Lazarus Group Behind the $1.46B Heist from Bybit
The North Korean-linked hacking collective Lazarus has drained $1.46 billion in staked ETH and ERC-20 tokens from the cryptocurrency exchange Bybit. The breach, which sent shockwaves yesterday through the crypto-sphere, eclipsed previous attacks and now stands as the largest crypto hack in history unless you consider today’s BTC prices for the Mt Gox exchange hack.
Masterclass in Deception
Lazarus Group’s operation was a sophisticated social engineering scheme. The attackers targeted Bybit’s multisig cold wallet, a system that typically requires multiple sign-offs for transactions. By deploying a counterfeit interface, designed to mirror Safe Wallet’s legitimate UI, the hackers deceived signers into approving what appeared to be routine transfers. Lazarus has been linked to previous similar exploits, including the $625 million Axie Infinity (Ronin Bridge) hack, the Harmony Bridge, Atomic Wallet, WazirX hack, and Stake among others.
Who is Park Jin Hyok
At the center of this, stands Park Jin Hyok, a figure whose name has become synonymous with high-stakes crypto attacks. Wanted by the FBI, he is linked to other breaches such as the WannaCry and the Sony Pictures attacks, and the Bangladeshi Central Bank theft. Per international law agencies, Park is one of the most dangerous figures in cybercrime.

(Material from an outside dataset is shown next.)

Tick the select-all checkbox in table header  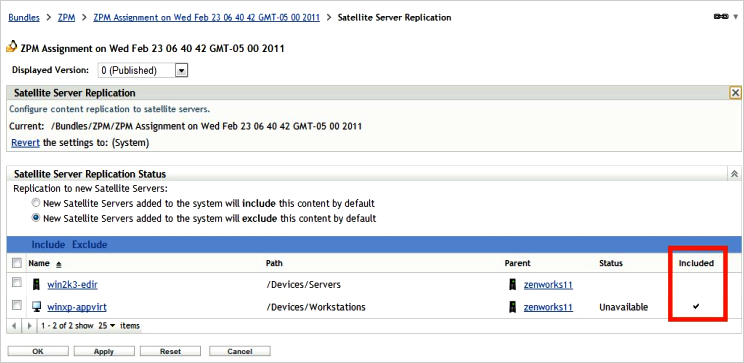point(17,262)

State-Sponsored Operations
Lazarus isn’t a typical group of cybercriminals. Operating under the protection of North Korean state, their hacks have long served as a covert funding mechanism for the nation’s military and nuclear financing. With over $3 billion siphoned from crypto ecosystems worldwide, their operations are part of the cyber warfare doctrine employed by North Korea and require long-term strategic planning. The group’s modus operandi often involves infiltrating companies through tactics such as impersonating recruiters or business partners, only to exploit vulnerabilities with precision-targeted malware, phishing, and DeFi security vulnerabilities.
Crypto Laundering
Once stolen, Lazarus' focus will shift to creating the perfect environment to mask the funds. Rather than cashing out immediately, Lazarus is known for holding their stolen crypto for long periods, sometimes years. When they do decide to launder the assets, they’ll turn to DeFi platforms and crypto mixers that don’t require KYC/AML to facilitate token swaps without the constraints.
Posted Using INLEO
Congratulations @ceekz! You received a personal badge!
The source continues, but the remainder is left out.